Examples for the "real value" of two pieces of five thaler coins (August d'or) from 1758 and the Tympf according to a Prussian value table from 1820:
- Two "middle August d'or" (nominal 10 talers) = six thalers, 21 groschen, six groschen (Prussian Courant), i.e. there was a difference of at least one and a half thalers to the nominal value per five thaler coin
- One eight groschen coin = three groschen (Prussian courant), i.e. a difference of five groschen (however, the Saxonian grosch was slightly higher in value than the Prussian)

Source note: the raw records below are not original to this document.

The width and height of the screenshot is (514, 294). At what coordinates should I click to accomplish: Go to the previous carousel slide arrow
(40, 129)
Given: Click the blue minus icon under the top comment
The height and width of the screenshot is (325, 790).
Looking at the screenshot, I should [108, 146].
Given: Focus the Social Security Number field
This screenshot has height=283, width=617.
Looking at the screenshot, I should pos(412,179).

After that other German treasurers in Anhalt-Bernburg, Mecklenburg, Swedish Pomerania, Saxe-Hildburghausen, Duchy of Württemberg, Principality of Ansbach, Principality of Bayreuth, Margraviate of Baden, Pfalz-Zweibrücken, Kurtrier, Fulda, etc. produced their own coins with less value, too. They were also called Ephraimiten. This was very obvious in the case of the 1/6 Thaler, Groschen and half-Groschen coins. These often were silvered on the outside only, e.g.- the coins of the Anhaltian principalities.

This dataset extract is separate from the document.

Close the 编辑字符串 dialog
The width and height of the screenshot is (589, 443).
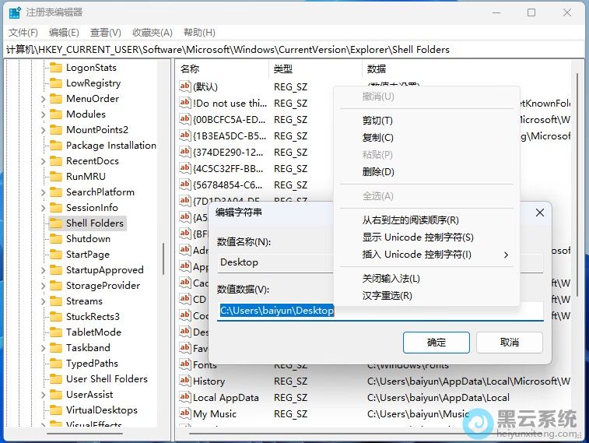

On 7 or 18 November 1761, Frederick forbade the use of foreign debased coins in Prussia and Saxony that were minted by Heinrich Carl von Schimmelmann in Rethwisch. In January 1762 L.P. De Neufville started to import and melt debased coins from Mecklenburg, Plön and Zerbst, expecting to sell the refined silver at a high price to Prussian merchants. De Neufville ordered 300 wagons of coins. In May 1762 De Neufville bought an estate outside Heemstede; he experimented with silver refining, but was not very successful, according to Johann Heinrich Müntz. In July 1763 the Russian senate insisted on being paid promptly; she demanded payment in Dutch guilders, and not in debased Saxon coins.